Flying drones in the vicinity of airports is banned under the aviation law and other regulations.


The ministry has not revealed the details of the system for security reasons. However, a person familiar with the system said it can detect the location of a drone by detecting a signal transmitted by the device and the related information is displayed on a surveillance monitor. The system is capable of detecting a drone flying 100 meters above the ground or higher, or a drone being operated in a remote aerial zone such as outside the premises of an airport. The system is expected to be deployed at airports including Haneda, Narita and Kansai.

An experimental trial was conducted at an airport in Kochi Prefecture this summer and the ministry included about ¥200 million for the system’s installation in its budgetary requests for fiscal 2020.


A total of more than 60 flights were delayed or forced to change their destinations on Thursday and Oct. 19 combined, when reports were made that drones were seen flying over Kansai International Airport.
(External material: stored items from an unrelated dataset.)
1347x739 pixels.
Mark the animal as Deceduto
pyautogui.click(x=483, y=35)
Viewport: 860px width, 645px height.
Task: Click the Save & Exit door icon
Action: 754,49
In December last year, drones were spotted above Gatwick Airport in London, leading to intermittent shutdowns of the runway for several days.

TOPICS: Airports, Asia, Aviation, Drone Detectors, drones, Japan, technology
Read Next
Don't miss out on the latest news and information.
View comments

Subscribe to INQUIRER PLUS to get access to The Philippine Daily Inquirer & other 70+ titles, share up to 5 gadgets, listen to the news, download as early as 4am & share articles on social media. Call 896 6000.

For feedback, complaints, or inquiries, contact us.

© Copyright 1997-2020 INQUIRER.net | All Rights Reserved

We use cookies to ensure you get the best experience on our website. By continuing, you are agreeing to our use of cookies. To find out more, please click this link.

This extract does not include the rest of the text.